_AIM_:
Copy out the text of every row below word for word, leaving out the pictures.

_LISTED RECORDS_:

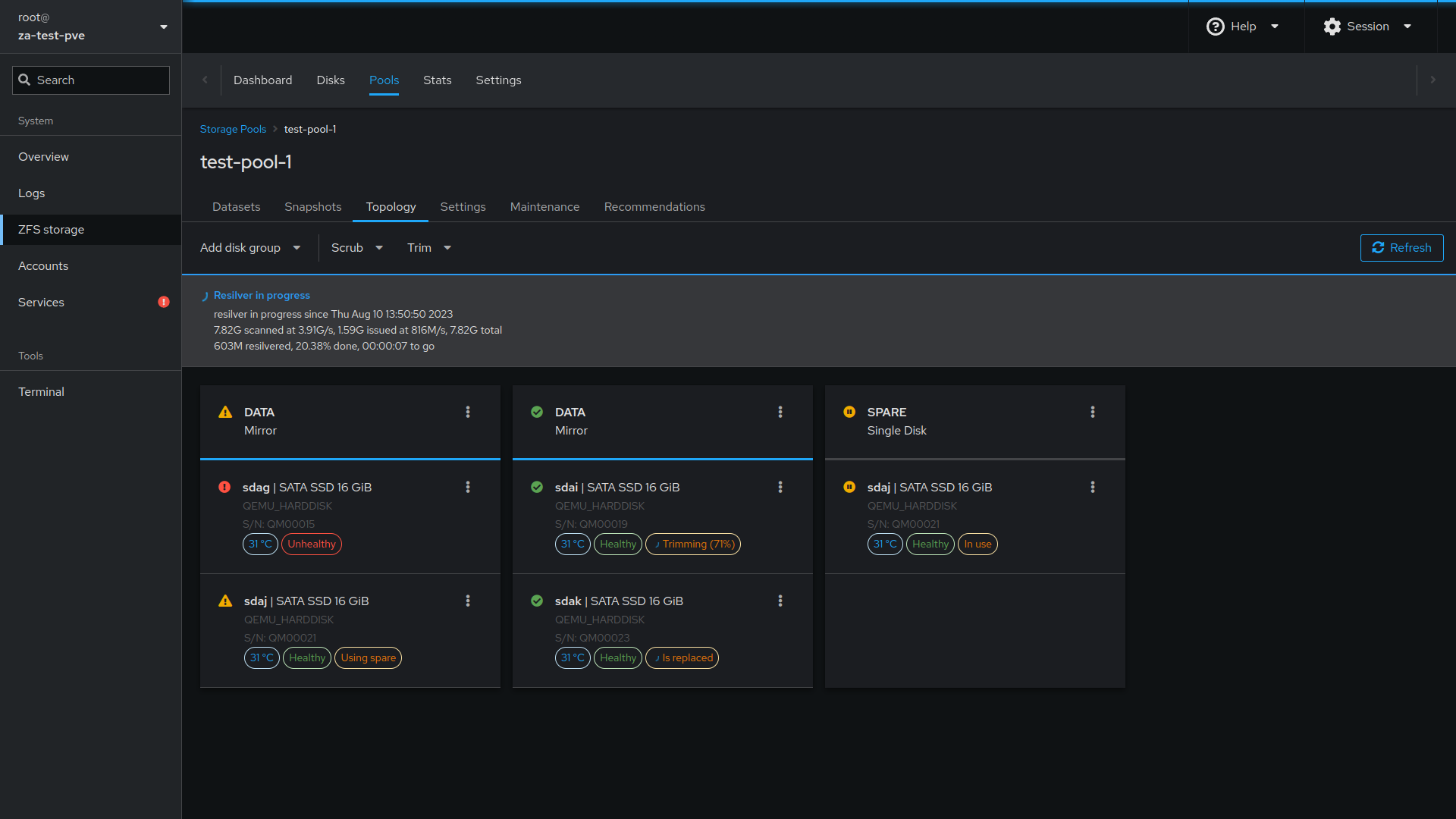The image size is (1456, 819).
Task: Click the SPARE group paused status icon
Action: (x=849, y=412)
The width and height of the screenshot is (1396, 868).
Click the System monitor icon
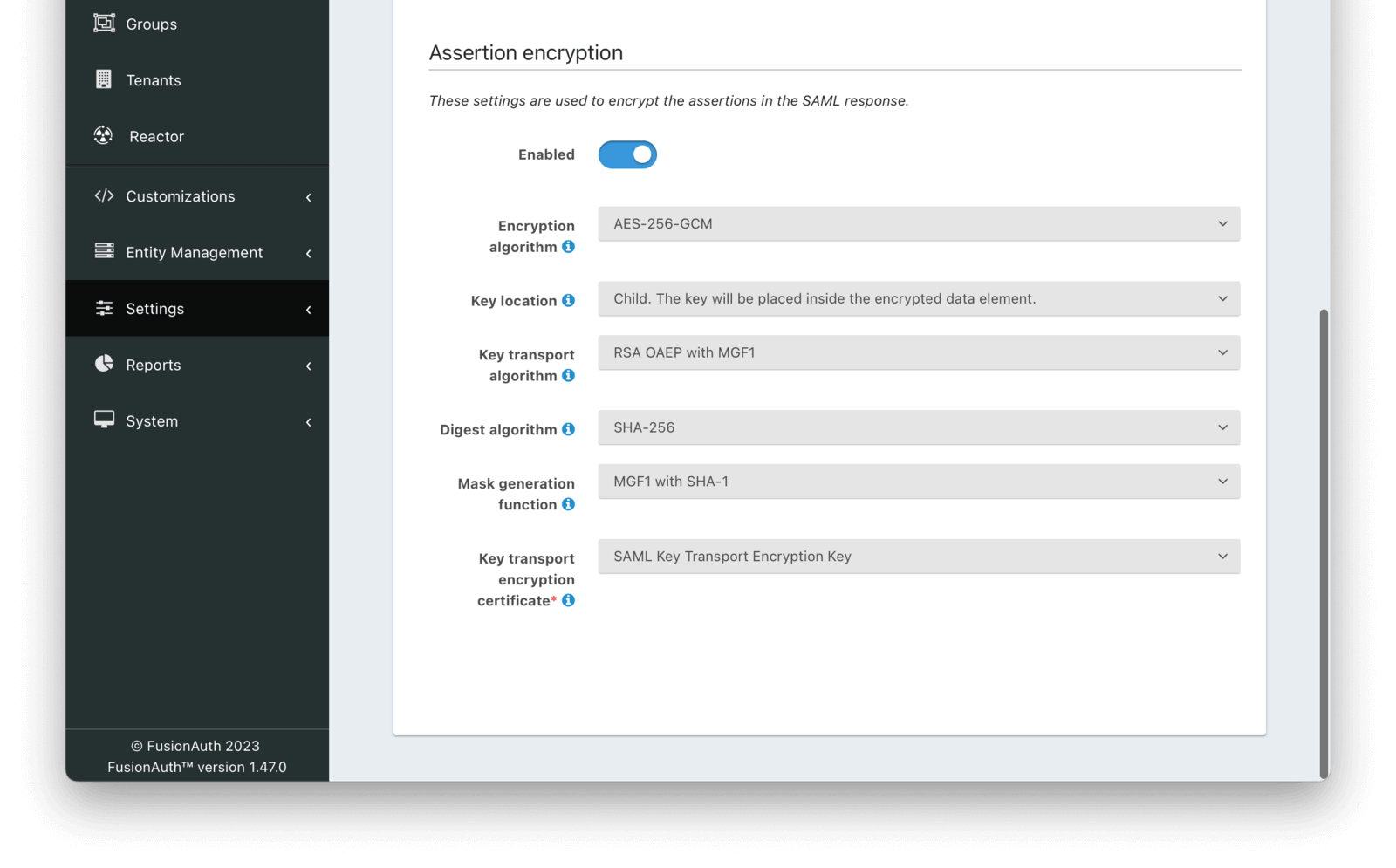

_ANSWER TO THIS EXERCISE_:
The image size is (1456, 819).
Task: Click the SPARE group paused status icon
Action: (x=849, y=412)
The width and height of the screenshot is (1396, 868).
Click the System monitor icon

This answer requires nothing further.